Die Europäische Bankenaufsichtsbehörde EBA plant eine Neuausrichtung des EU-weiten Stresstests 2027. Banken sollen künftig weniger Daten liefern und stärker auf bestehende aufsichtsrechtliche Meldungen zurückgreifen können. Gleichzeitig werden erstmals Klimarisiken in die EU-weite Prüfung einbezogen.
Für die Institute bedeutet das weniger Aufwand bei der Datenaufbereitung, zugleich aber neue Anforderungen an die Bewertung klimabezogener Risiken.
EU-Stresstest 2027 mit weniger Datenanforderungen
Die EBA hat am 11. Juni 2026 Entwürfe für die überarbeitete Methodik sowie die dazugehörigen Templates und Anleitungen veröffentlicht. Der neue Ansatz soll den Stresstest stärker am tatsächlichen Risikoprofil der Institute ausrichten.
Ein Schwerpunkt liegt auf der Reduzierung der Datenanforderungen. Die EBA will vorhandene aufsichtsrechtliche Informationen stärker nutzen und den Stresstest enger mit dem regulären Meldewesen verzahnen. Dazu sollen unter anderem die Exposure-Klassen im Kreditrisiko an bestehende Meldestandards angeglichen werden.
Für Banken könnte das doppelte Datenlieferungen vermeiden und die Vorbereitung des Stresstests vereinfachen.
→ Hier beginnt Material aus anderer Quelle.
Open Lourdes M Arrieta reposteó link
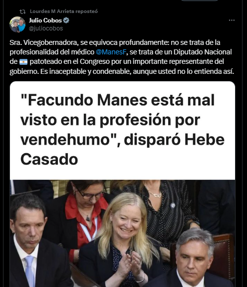Screen dimensions: 247x287 64,11
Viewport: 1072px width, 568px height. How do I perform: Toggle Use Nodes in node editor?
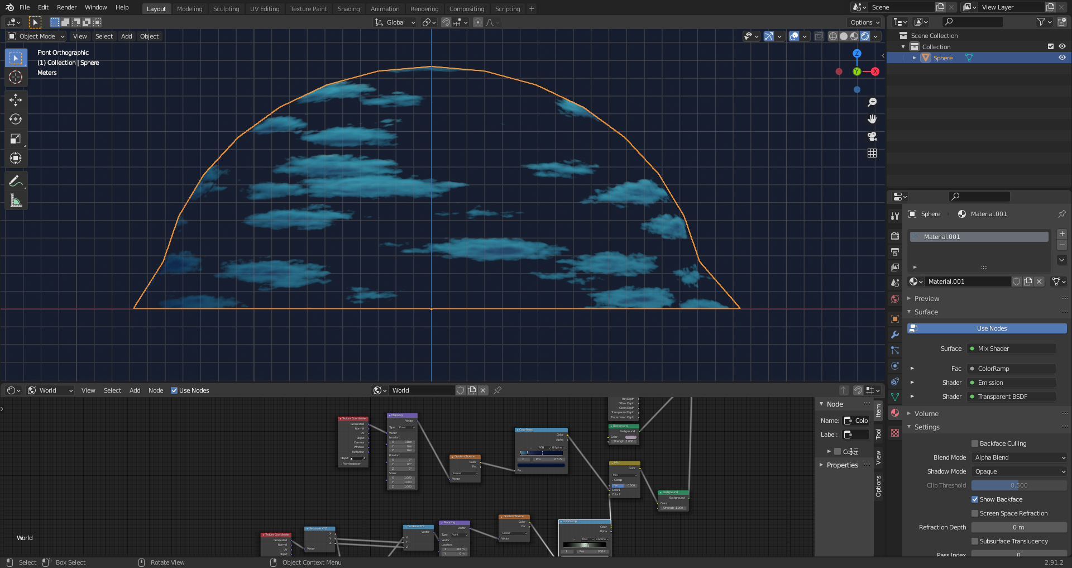point(174,390)
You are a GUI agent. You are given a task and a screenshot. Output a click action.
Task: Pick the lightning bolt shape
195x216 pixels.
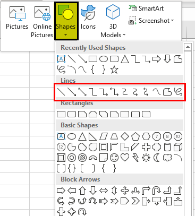[135, 158]
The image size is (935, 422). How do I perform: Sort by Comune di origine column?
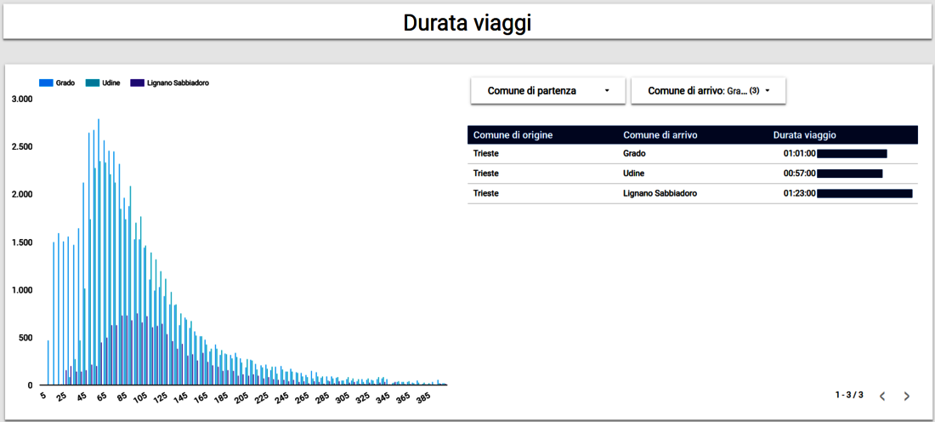[513, 135]
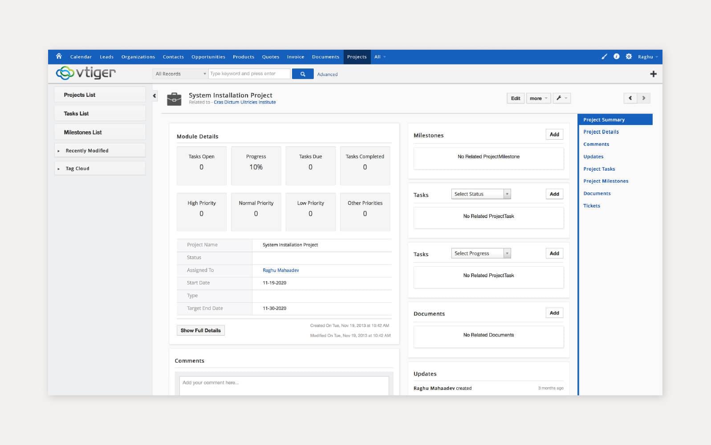Switch to Project Tasks tab
The image size is (711, 445).
pos(599,169)
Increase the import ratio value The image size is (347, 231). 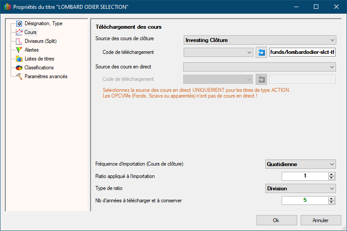pyautogui.click(x=332, y=174)
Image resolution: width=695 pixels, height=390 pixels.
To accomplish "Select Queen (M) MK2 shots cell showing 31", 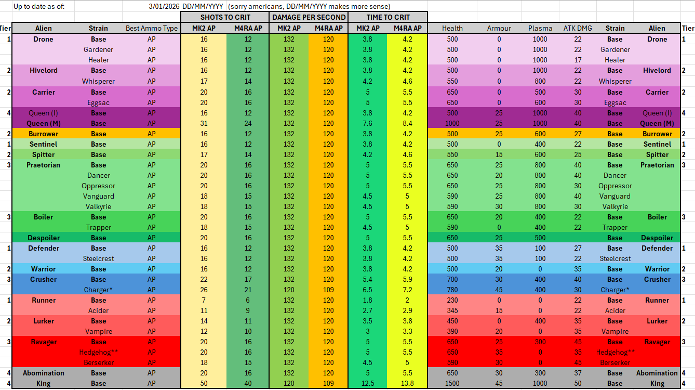I will pos(204,123).
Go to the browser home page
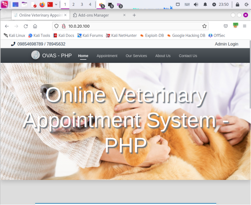Image resolution: width=251 pixels, height=205 pixels. point(35,26)
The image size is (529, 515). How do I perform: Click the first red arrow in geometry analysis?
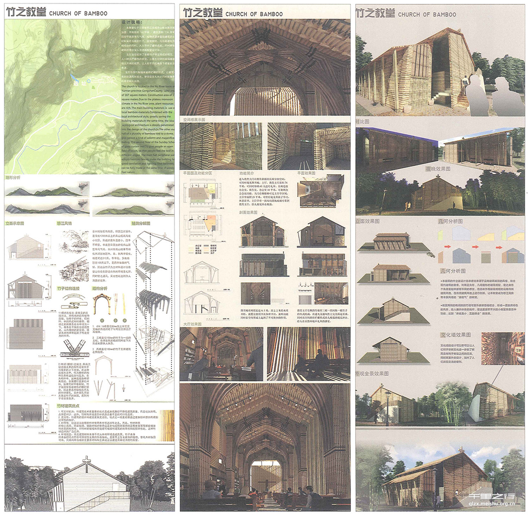(448, 246)
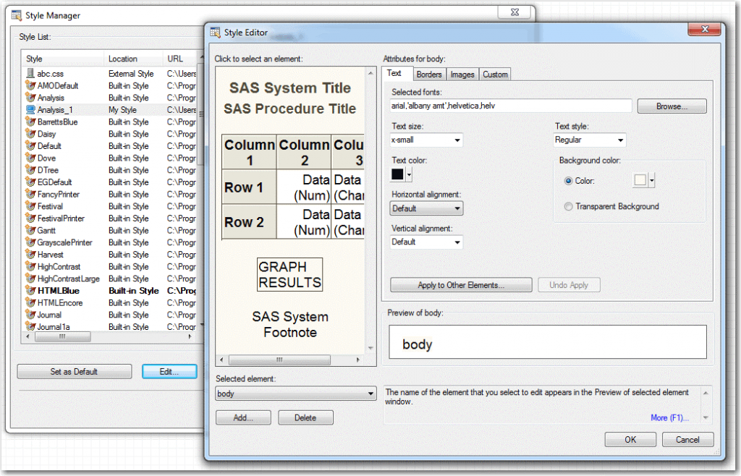741x476 pixels.
Task: Switch to the Borders tab
Action: [x=429, y=74]
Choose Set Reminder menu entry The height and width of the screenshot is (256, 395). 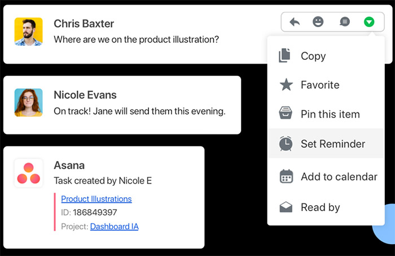pos(332,144)
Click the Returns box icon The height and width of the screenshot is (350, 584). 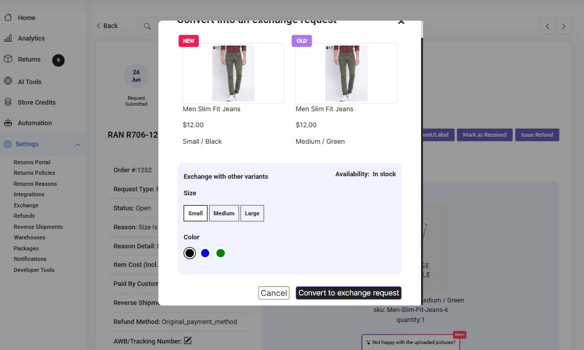[x=8, y=59]
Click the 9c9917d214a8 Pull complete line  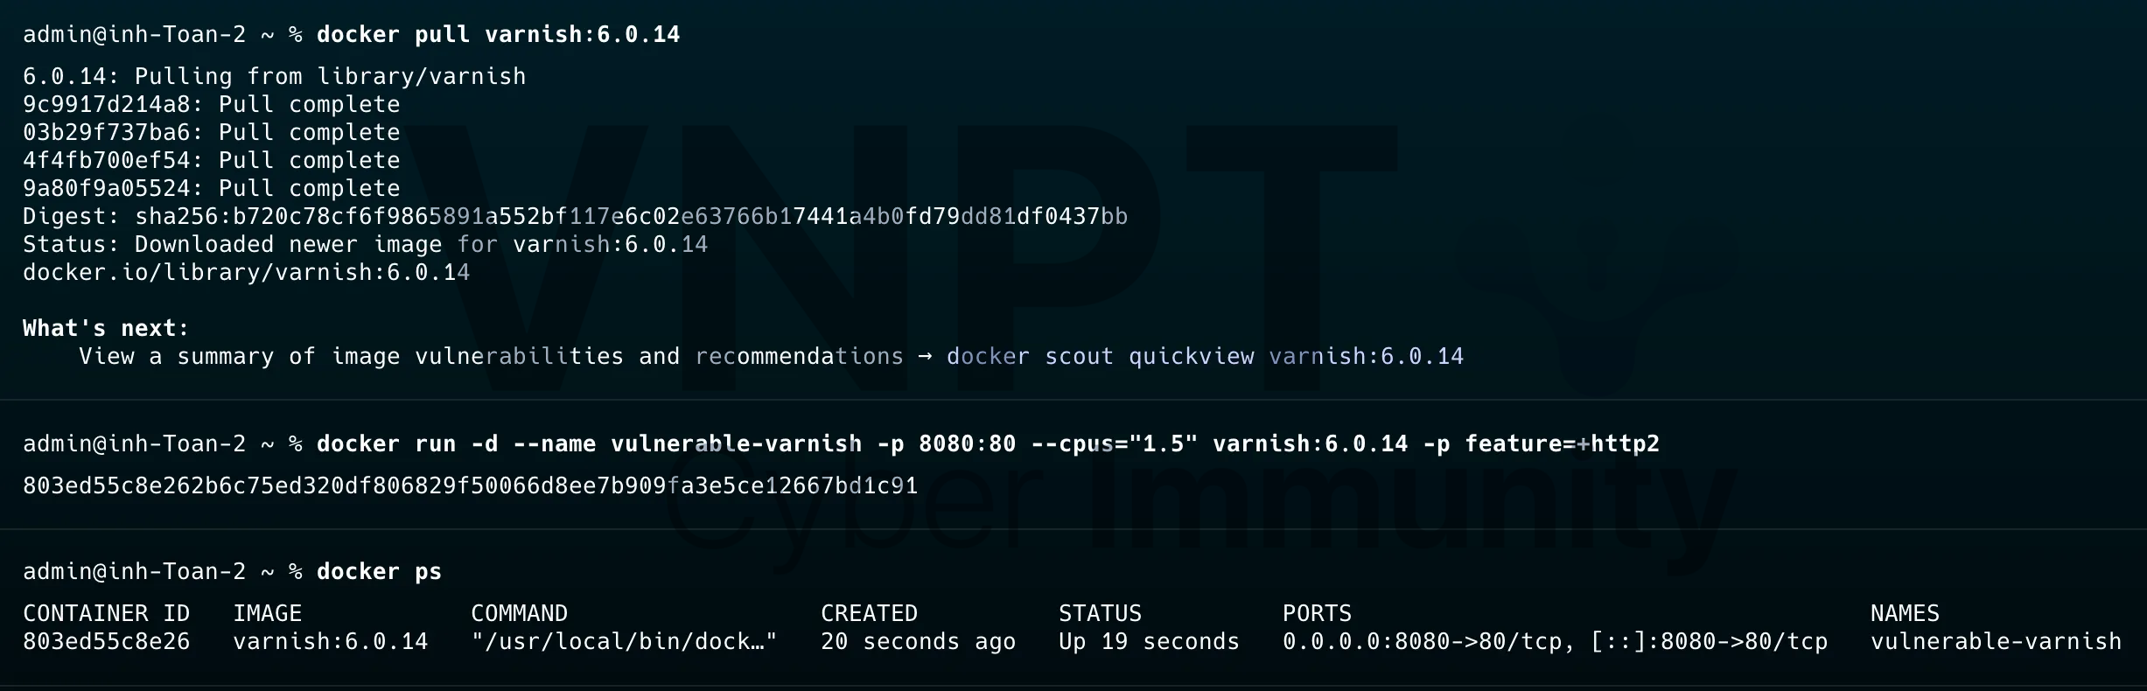coord(211,104)
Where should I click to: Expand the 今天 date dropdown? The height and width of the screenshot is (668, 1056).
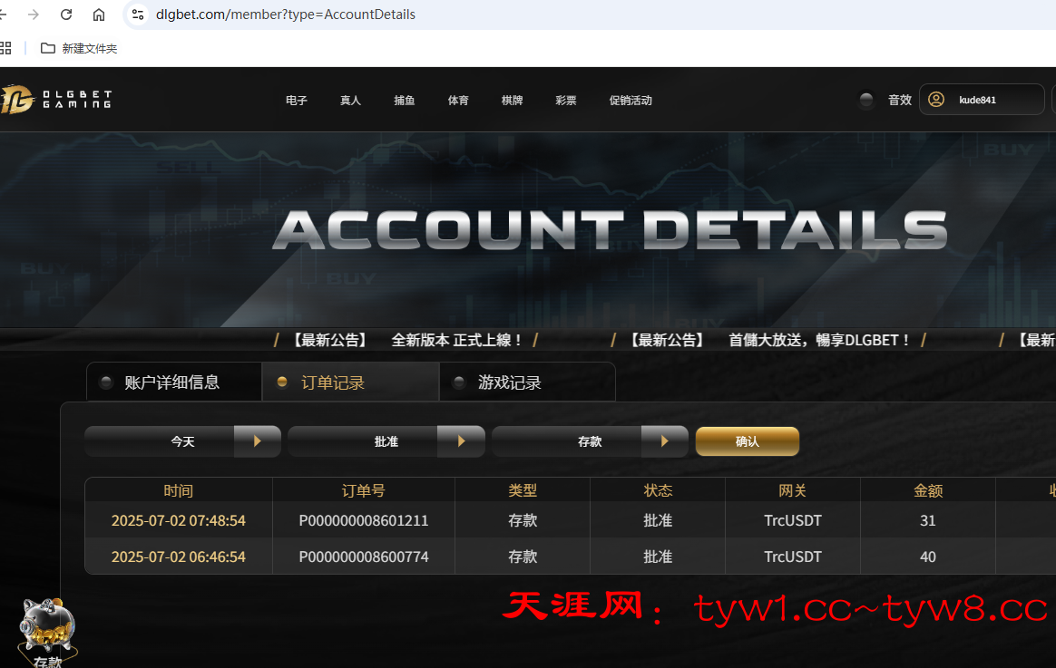[257, 441]
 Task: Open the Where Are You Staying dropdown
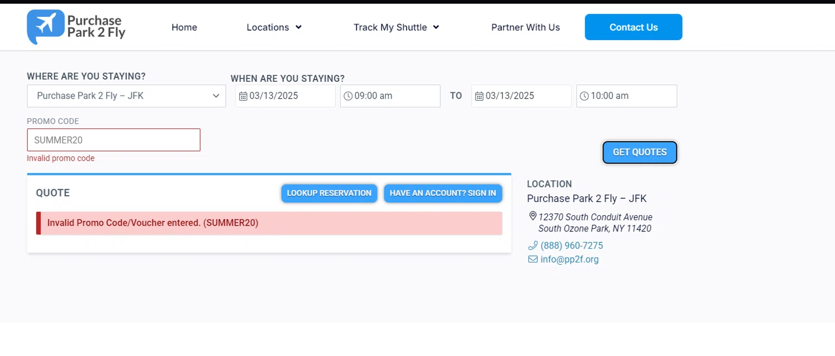(x=126, y=96)
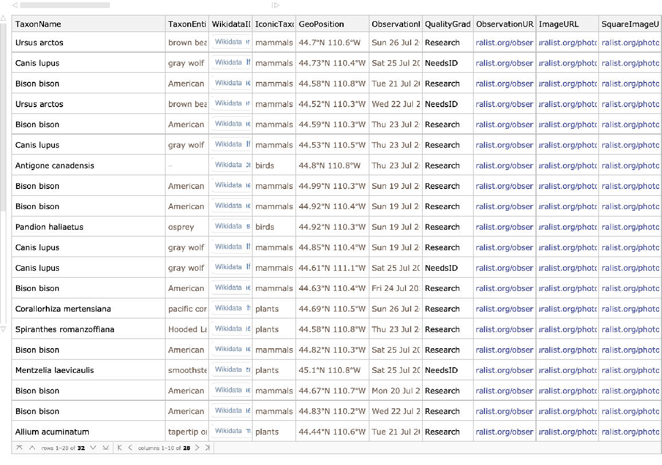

Klimarisiken erstmals Bestandteil des Stresstests
Gleichzeitig erweitert die EBA den EU-Stresstest um ein neues Risikofeld. Erstmals müssen die teilnehmenden Institute Klimarisiken berücksichtigen und dafür vorgegebene Methoden zur Bewertung anwenden.
Damit steigen die Anforderungen an Daten, Modelle und interne Prozesse. Banken sollten frühzeitig prüfen, welche Informationen bereits verfügbar sind und wo zusätzlicher Anpassungsbedarf besteht.
BaFin und Bundesbank an der Ausarbeitung beteiligt
An dem Entwurf war auch die deutsche Aufsicht beteiligt. Die BaFin arbeitete gemeinsam mit der Deutschen Bundesbank, der Europäischen Zentralbank und weiteren nationalen Aufsichtsbehörden an den geplanten Änderungen.
Die stärkere Proportionalität knüpft an einen Ansatz an, den die BaFin bereits bei nationalen Stresstests für weniger bedeutende Institute verfolgt. Dort wurde die Prüfung stärker am jeweiligen Risikoprofil ausgerichtet.
Teil einer umfassenderen Reform
Die Änderungen beim EU-Stresstest 2027 sind Teil einer breiteren Initiative der EBA. Ziel ist eine effizientere und stärker risikoorientierte Aufsicht, ohne die Widerstandsfähigkeit des europäischen Finanzsystems zu beeinträchtigen.
Für die Banken verschieben sich damit die Schwerpunkte. Bestehende Daten und Meldeprozesse sollen effizienter genutzt werden, während mit den Klimarisiken ein zusätzliches Prüfungsfeld hinzukommt.
Was Banken jetzt beachten sollten
Die teilnehmenden Institute sollten die Entwürfe frühzeitig prüfen. Im Fokus stehen die neuen Templates, die angepassten Datenanforderungen und die Vorgaben zur Bewertung von Klimarisiken.
Die Konsultation bietet Gelegenheit, praktische Erfahrungen und Verbesserungsvorschläge einzubringen. Stellungnahmen können über die jeweiligen Ansprechpartner bei der EZB an die EBA übermittelt werden.
Fazit
Der EU-Stresstest 2027 soll die Banken bei der Datenaufbereitung entlasten und stärker an bestehenden aufsichtsrechtlichen Standards ausrichten. Gleichzeitig erweitert die EBA die Prüfung um Klimarisiken.
Für die Institute bedeutet das weniger Doppelarbeit bei vorhandenen Daten, aber zusätzlichen Vorbereitungsbedarf bei Klimarisiken. Entscheidend wird daher sein, die neuen Vorgaben frühzeitig mit den bestehenden Daten- und Risikoprozessen abzugleichen.